# Indecency Rules



## Andy Capp (Oct 5, 2008)

Well we've all heard about the various cases that are either in or have been to court, now GN has written a pice that explains pretty much what one can, and cannot do.

http://gulfnews.com/news/gulf/uae/general/redrawing-the-lines-of-indecency-1.603025

A great comment from an Emirati student...



> Fatma Rashid, 21, an Emirati student said, "Somehow it is okay to wear revealing clothes and consume alcohol but kissing could get you in jail. It sounds like a big contradiction. You either allow people of other cultures to be themselves or not. This grey area in between is not really working."


However I disagree that it's an act of effrontery - half the time it's pissed up people (sex on beach and jbr guys were all pissed).

Does Dubai want it's cake and eat it?


----------



## Gavtek (Aug 23, 2009)

Andy Capp said:


> Does Dubai want it's cake and eat it?


I think so. Dubai's entire economic model is based on continuing to build masses of residential property, getting people to live in them and building masses of commercial buildings for these people to work in.

It's not really going to work unless they manage their PR a lot better and make it more welcoming to western culture. "If you build it, they will come" doesn't work in reality.

People from other parts of the world are used to being in a system where they can challenge those in authority and make them accountable. 

Sure, you get the usual response "if you don't like it go home" but if everyone did that, Dubai would be on its knees.

Without wanting to tar a whole nation with the same brush, there's a large amount of locals who only follow the parts of their faith that suits their lifestyle.


----------



## Andy Capp (Oct 5, 2008)

Gavtek said:


> there's a large amount of locals who only follow the parts of their faith that suits their lifestyle.


Exactly, do as we say not as we do.....

Like when i got pissed with the chief of Ajman police a few weeks back!


----------



## SBP (Jan 4, 2010)

Gavtek said:


> Without wanting to tar a whole nation with the same brush, there's a large amount of locals who only follow the parts of their faith that suits their lifestyle.




And not just in Dubai either!


----------



## oh! (Feb 24, 2010)

well jokes aside...I have utmost respect for the emiratis...I really admire what they have done here and how they have progressed Dubai and the UAE (atleast some of it) in the time it takes a road to be completed where I come from. 

Yes there are teething problems but then again, what we are witnessing here is not even one generation old...other regions have had decades to evolve to where they are today. So give them time and patience.

Secondly, when it comes to me personally, I respect their rules, for me they are my hosts and they have welcomed me in their home with wide open arms...I respect that!

[A set of data]
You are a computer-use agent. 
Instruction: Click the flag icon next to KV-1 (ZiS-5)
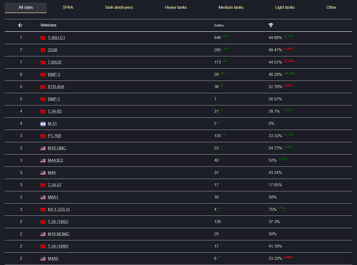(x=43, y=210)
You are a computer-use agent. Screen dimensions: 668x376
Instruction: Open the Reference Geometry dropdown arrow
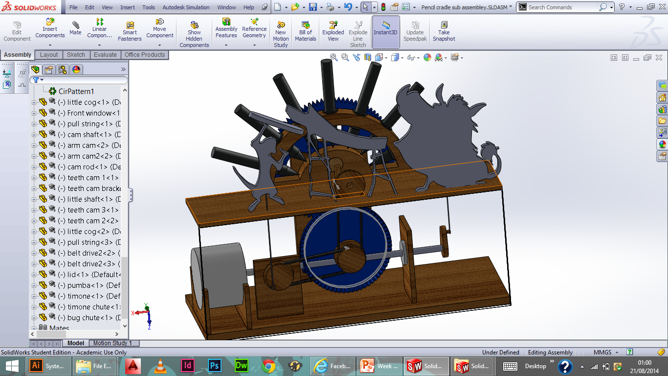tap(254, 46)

--

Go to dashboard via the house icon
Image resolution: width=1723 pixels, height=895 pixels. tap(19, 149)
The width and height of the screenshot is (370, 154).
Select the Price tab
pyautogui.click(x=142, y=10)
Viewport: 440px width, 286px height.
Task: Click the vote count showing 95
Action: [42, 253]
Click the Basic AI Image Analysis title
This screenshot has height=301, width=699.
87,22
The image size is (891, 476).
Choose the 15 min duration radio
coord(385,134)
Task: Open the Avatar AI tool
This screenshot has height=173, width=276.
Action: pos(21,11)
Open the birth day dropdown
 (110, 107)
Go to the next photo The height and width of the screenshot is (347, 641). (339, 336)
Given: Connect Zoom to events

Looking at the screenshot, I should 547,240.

• _Instructions to follow_: In the forum thread on indecency rules, how old is the Emirati student quoted in the first post? The records are separate from the forum thread and unrelated to it.

• _Finished exercise_: The student, Fatma Rashid, is 21.